A few years ago, I was employed as a sessional nursing assistant for the local health board, mostly working in general hospitals and helping patients with washing, dressing and eating meals. One night, I was offered a night shift in a psychiatric hospital. I needed the money, so I agreed to work the shift.

“You’re in IPCU”, I was told when I reported for duty that night.

Having never set foot in a mental health hospital before, I had to ask what IPCU stood for. I was gruffly informed that “IPCU” stood for Intensive Psychiatric Care Unit: the ward that accommodates the most mentally unwell patients.

I had had no training in the care or safety of mental health patients; I must have worked in psychiatric hospitals on numerous occasions without receiving any formal training in mental health. I now understand that, at a minimum, the health board should have trained me in the safe management of aggressive behaviour by patients before allowing me to work there. I would also have benefited from some training on common mental health conditions and how to support people experiencing mental distress. No such training was offered to me. I was always sent to work as an extra staff member, each time as a one-off, to bring the patient/staff ratio up to a minimum legal standard, so why train me? What could possibly go wrong?

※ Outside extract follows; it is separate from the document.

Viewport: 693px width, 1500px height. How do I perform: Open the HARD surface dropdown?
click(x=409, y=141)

Luckily there were no critical incidents, as far as I recall, during my time working as an occasional staff member in adult mental health hospitals. I would occasionally take part in ‘escorting’ patients in a taxi from one hospital to another in the dead of night. I would often be called upon to supervise patients while they smoked cigarettes, or to serve light meals to patients while observing basic working practices that are designed to reduce incidences of self-harm in hospitals, such as preventing patients from having access to scalding hot water or metal cutlery. But even these working practices were something I picked up on the job, rather than something that was formally discussed or explained to me. As a curious person, I often wanted to ask why some of these working practices were in place; but the answer was often ‘that’s the way it has always been’.

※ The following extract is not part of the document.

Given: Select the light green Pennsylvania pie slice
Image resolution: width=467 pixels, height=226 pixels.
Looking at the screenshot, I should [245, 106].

That first night, and other times when I worked occasional shifts in mental health hospitals, I had absolutely no idea how to provide therapeutic care to adults with mental health needs. In all the years I’ve been working in health and social care, I have always felt that there is no substitute for experience, and no training like training on the job. I am broadly in favour of not pathologising or medicalising people experiencing acute distress, and I certainly wouldn’t want to demean or mistreat people experiencing mental distress. But it took me many months to feel as though I was ready to work in mental health hospitals, partly because I had had no training in how to do so safely, and partly because everyone else – patients and staff alike – always seemed far more familiar with the rules and norms of mental health hospitals than I ever was.

Over the following years, I came to enjoy my occasional jaunts to work in psychiatric hospitals. I gradually realised that, while there is no point in generalising people who experience mental illness or distress, they tend to appreciate simple things like being listened to and treated with respect. But I have never entirely shaken off my alarm that I was sent to work in acute mental health care with zilch, diddly squat and zero relevant training or experience behind me.

I was a lowly nursing assistant. What’s worse is my suspicion that a good many newly qualified nurses and doctors, those who have not specialised in mental health, find themselves in similar positions at early stages in their careers, dealing with patients in general hospitals and in the community whose mental health needs may be very complex. Mental health care requires confident staff. A basic level of training in mental health care is the least that patients and staff deserve.